A lot of Sarah’s work is about drawing connections – between music and people, music and nature, music and art. It’s made her a great fit for The Dream Prom, an ambitious project which seeks to create an immersive, inter-textual experience using works from various artists on the subjects of dreams and mental wellbeing. Sarah’s piece, Music and Meditation, sits alongside works like Clair de Lune and the classic soul track Lovely Day by Bill Withers in an evocative programme that encompasses a broad sweep of emotions.
‘I was approached by BBC Radio 3 because they were coming out with a new podcast called the Music and Mediation podcast,’ she says. ‘They basically needed composers to write some new ten minute long soundtracks, which they were going to use for guided meditations. It was such an interesting challenge to approach, making sure that it wasn't something that would get in the way of the words, but that it would also enhance the meditation experience.’
Sarah’s inspirations dovetail neatly with the meditative mindset. Much of her composition draws on themes of the natural world, bringing to mind beauty, solace and inner calm. ‘I’ve always absolutely loved nature, and I love being outside. I've always found that that's where I feel happiest. That's where my ideas seem to come to me,’ says Sarah. ‘I tend to just get obsessed with something, like the winter solstice, and then I try and figure out how to make it into music. I often find that I think best whilst I'm walking, and then I come back and fiddle on the piano, and it goes from there.’
For Sarah, playing and composing are inextricably linked. In addition to her composition work she is also a clarinettist, regularly playing with the Young Musicians Symphony Orchestra. Here, too, she has received numerous accolades, having been a finalist for the RWCMD Concerto Competition and winning The Musicians’ Company Silver Medal in 2020.
‘I never want to sort of stop doing one or the other. I've always said that they're very connected,’ says Sarah. She can’t seem to switch off one thought process or the other when working. ‘Playing in an orchestral setting once I nearly missed my entry, because I was too busy thinking, “Oh, that's such a cool texture, I wonder how you write that down. I wonder how you do that.” I've always been very interested in what's going on around me.

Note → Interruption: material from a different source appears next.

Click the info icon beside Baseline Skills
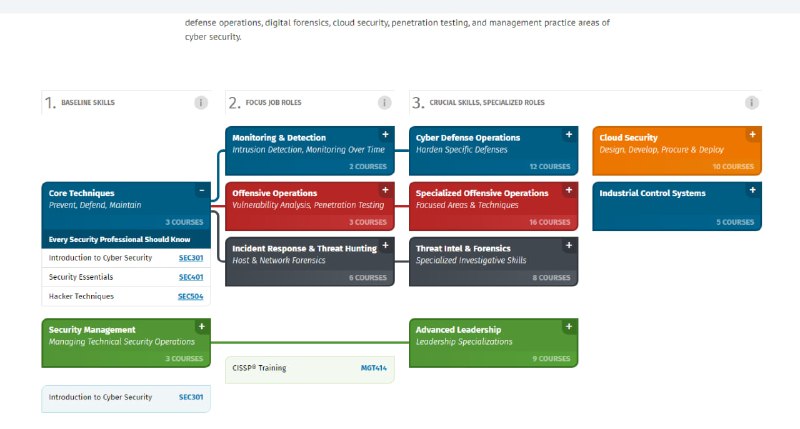 coord(201,102)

'It’s all well and good writing dots on a page, but until someone plays it, it’s nothing.’
‘I'm not a very technical person. With me, it feels much more like I do it by feeling and hearing and energy and atmosphere. I find it really hard to be technical about things to do with composing. It just takes me a lot longer. I'm more of a feel person.’
That Sarah is the kind of composer to feel her way through a piece seems fitting given the theme of her work at the Proms. It also speaks of an openness that leaves room for inspiration and intuition, which can come in handy on a collaborative project like The Dream Prom. In addition to the creators working on the visual dreamscape projections and storytelling elements - alongside actor Omari Douglas who plays the story’s protagonist – the Dream Prom features the work of 30 BBC Open Music artists.
‘As a composer, I love collaboration. I really feed off working with other people,’ Sarah says. ‘Typically, a lot of the actual composing process can be very lonely if you’re just sitting at your desk chugging away on something.
‘Sometimes, it’s only when you get to the rehearsal that you think “oh, there are actually other people here!”’ she laughs. ‘You forget that, actually, that’s what it’s all about. That’s the bit that I really love. And that’s where you learn. Because really, it’s all well and good writing dots on a page, but until someone plays it, it’s nothing.’
Even as she goes from strength to strength, Sarah Frances Jenkins is always looking for ways to grow with others.